Re: [BUGS] Postgres crash? could not write to log file: No space left on device

2013-07-02 Thread Heikki Linnakangas

On 26.06.2013 17:15, Tom Lane wrote:

Heikki Linnakangashlinnakan...@vmware.com  writes:

We've discussed retrying short writes before, and IIRC Tom has argued
that it shouldn't be necessary when writing to disk. Nevertheless, I
think we should retry in XLogWrite(). It can write much bigger chunks
than most write() calls, so there's more room for a short write to
happen there if it can happen at all. Secondly, it PANICs on failure, so
it would be nice to try a bit harder to avoid that.


Seems reasonable.  My concern about the idea in general was the
impossibility of being sure we'd protected every single write() call.
But if we can identify specific call sites that seem at more risk than
most, I'm okay with adding extra logic there.


Committed a patch to add retry loop to XLogWrite().
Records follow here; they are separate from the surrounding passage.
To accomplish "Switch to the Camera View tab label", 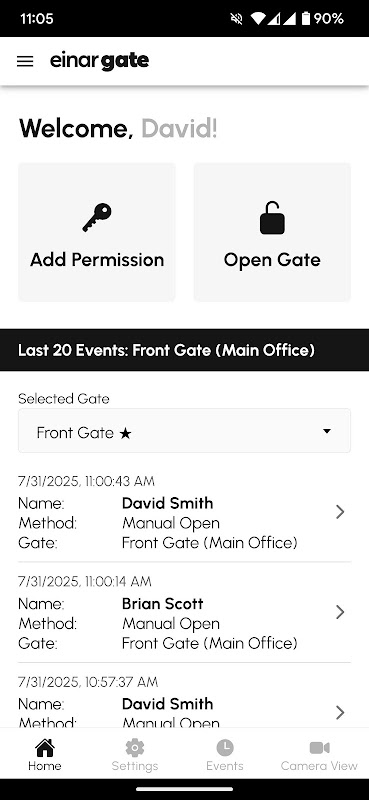I will tap(319, 766).
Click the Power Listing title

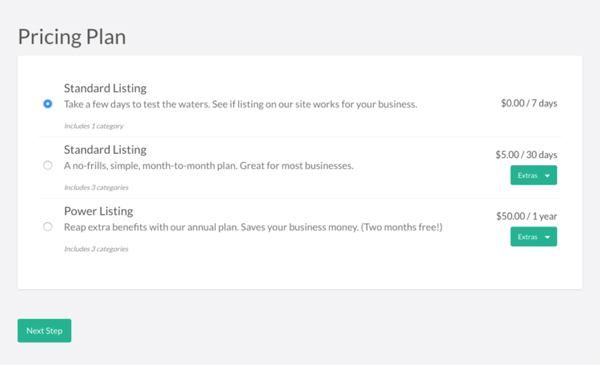pyautogui.click(x=98, y=211)
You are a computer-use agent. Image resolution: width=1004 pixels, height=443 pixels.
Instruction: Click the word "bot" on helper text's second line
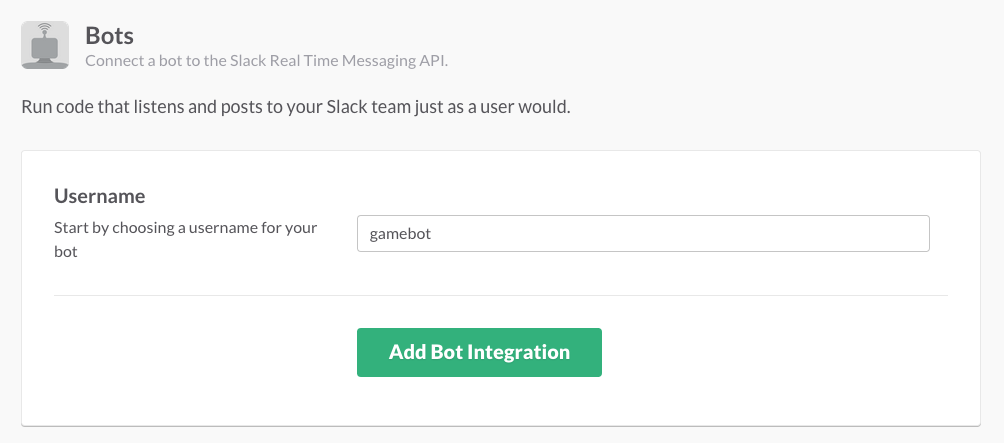pyautogui.click(x=65, y=252)
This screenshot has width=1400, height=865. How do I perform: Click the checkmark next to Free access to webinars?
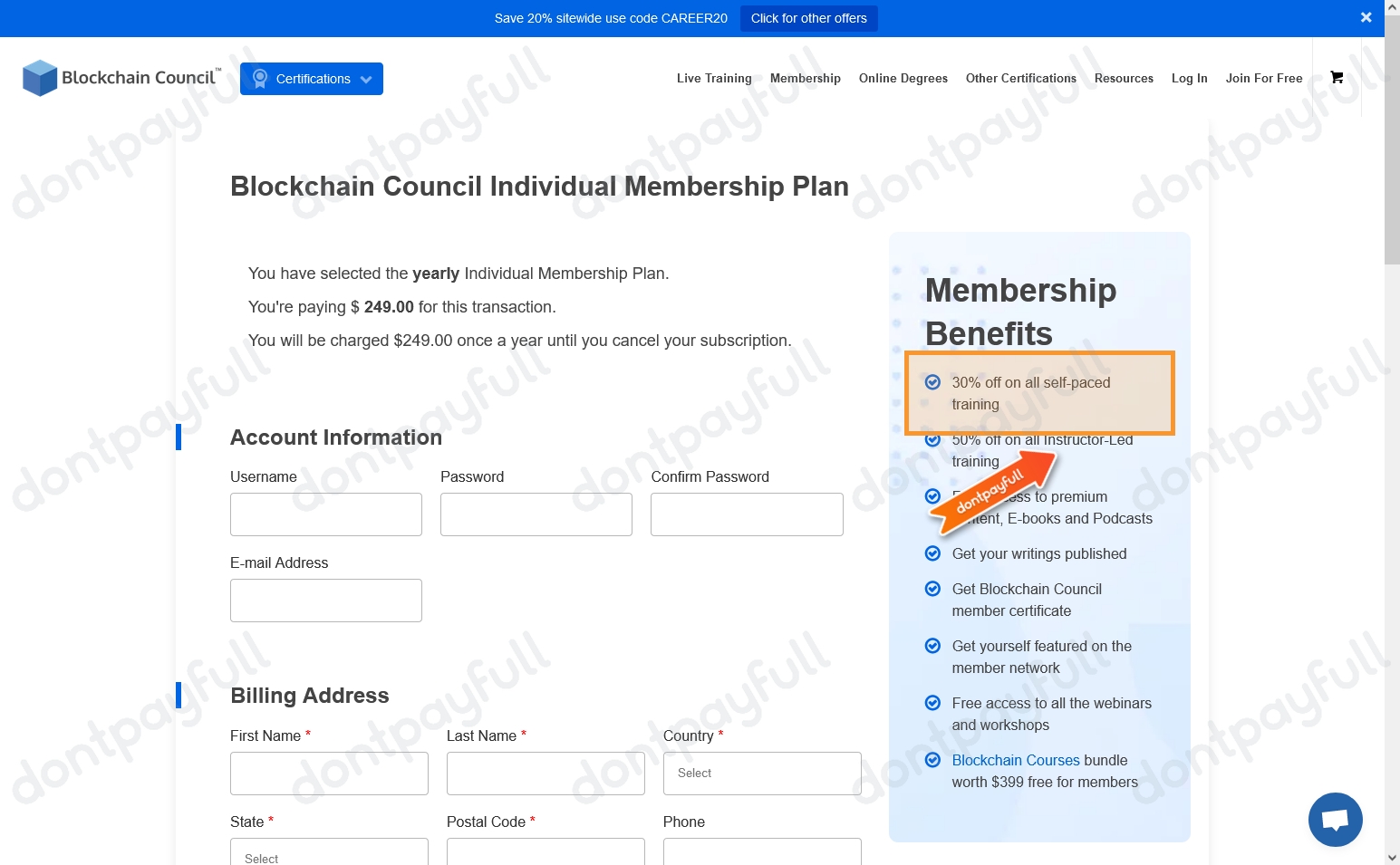click(932, 703)
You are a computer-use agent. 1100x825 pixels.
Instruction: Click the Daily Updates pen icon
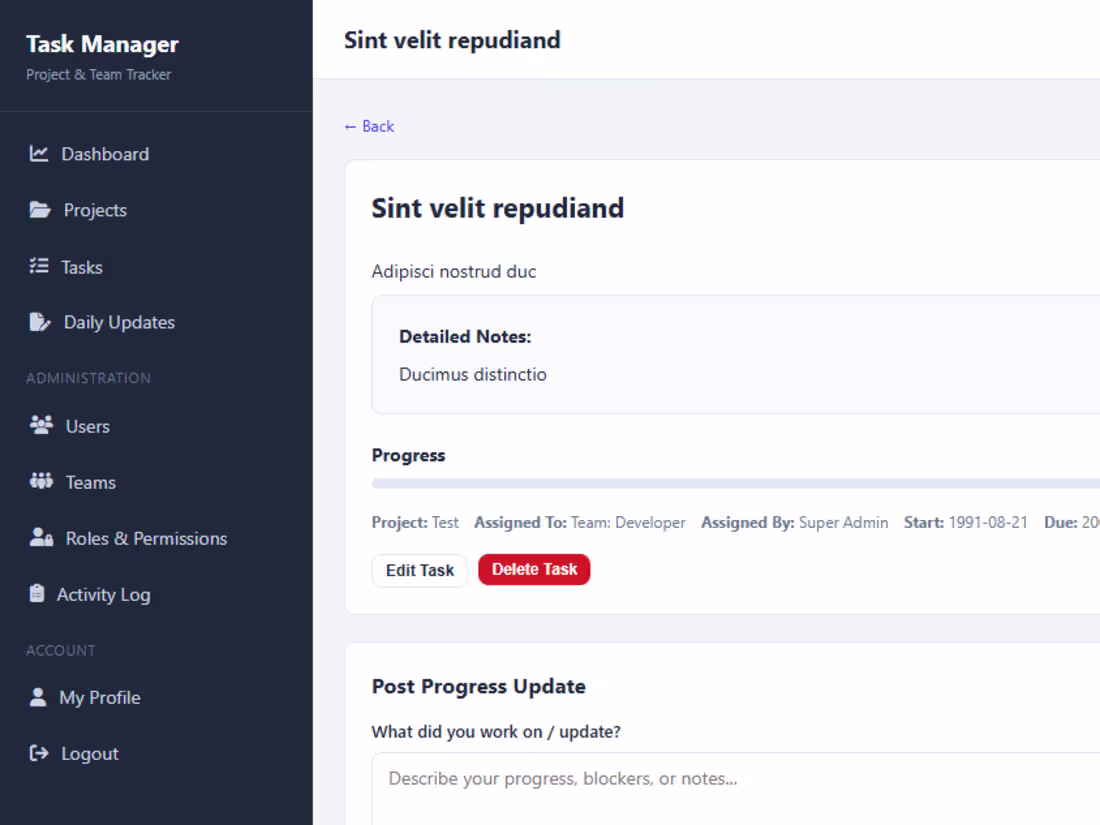pos(40,322)
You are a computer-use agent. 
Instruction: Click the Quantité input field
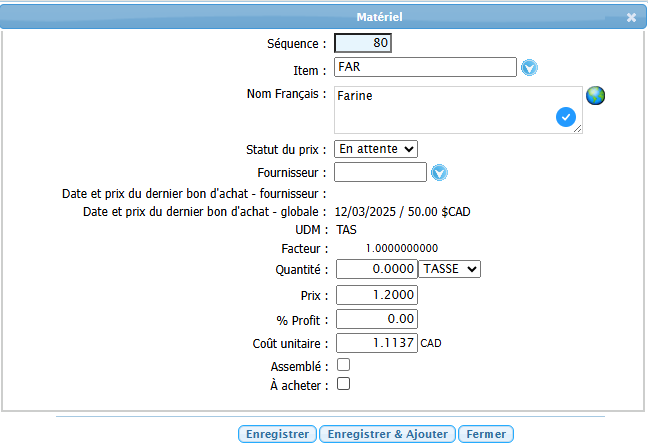coord(376,269)
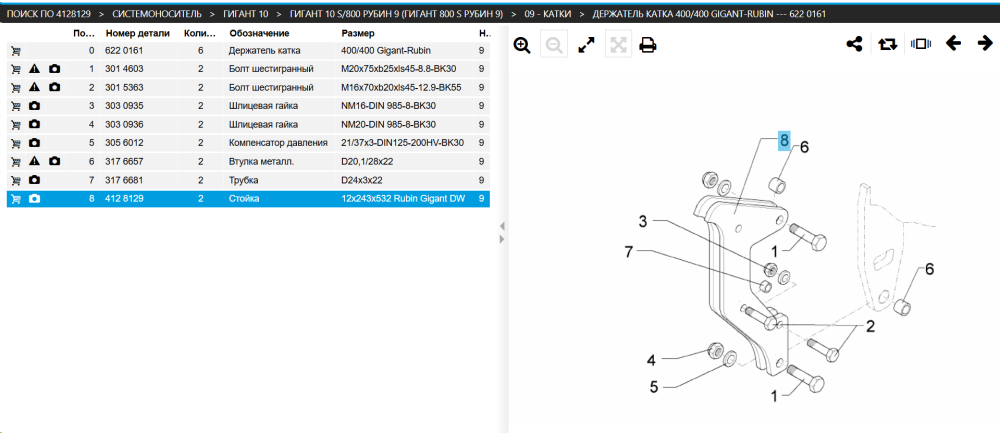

I noticed that FileWrite() has some additional Windows-specific code to 
also retry on an ERROR_NO_SYSTEM_RESOURCES error. That's a bit scary, 
because we don't check for that in any other write() calls in the 
backend. If we really need to be prepared for that on Windows, I think 
that would need to be in a wrapper function in src/port or src/backend/port.


Would a Windows-person like to comment on that?

- Heikki


--
Sent via pgsql-bugs mailing list (pgsql-bugs@postgresql.org)
To make changes to your subscription:
http://www.postgresql.org/mailpref/pgsql-bugs


Re: [BUGS] Postgres crash? could not write to log file: No space left on device

2013-06-26 Thread Greg Stark
On Wed, Jun 26, 2013 at 12:57 AM, Tom Lane t...@sss.pgh.pa.us wrote:
  (Though if it is, it's not apparent why such
 failures would only be manifesting on the pg_xlog files and not for
 anything else.)

Well data files are only ever written to in 8k chunks. Maybe these
errors are only occuring on 8k xlog records such as records with
multiple full page images. I'm not sure how much we write for other
types of files but they won't be written to as frequently as xlog or
data files and might not cause errors that are as noticeable.


-- 
greg


-- 
Sent via pgsql-bugs mailing list (pgsql-bugs@postgresql.org)
To make changes to your subscription:
http://www.postgresql.org/mailpref/pgsql-bugs


Re: [BUGS] Postgres crash? could not write to log file: No space left on device

2013-06-26 Thread Andres Freund
On 2013-06-26 13:14:37 +0100, Greg Stark wrote:
 On Wed, Jun 26, 2013 at 12:57 AM, Tom Lane t...@sss.pgh.pa.us wrote:
   (Though if it is, it's not apparent why such
  failures would only be manifesting on the pg_xlog files and not for
  anything else.)
 
 Well data files are only ever written to in 8k chunks. Maybe these
 errors are only occuring on 8k xlog records such as records with
 multiple full page images. I'm not sure how much we write for other
 types of files but they won't be written to as frequently as xlog or
 data files and might not cause errors that are as noticeable.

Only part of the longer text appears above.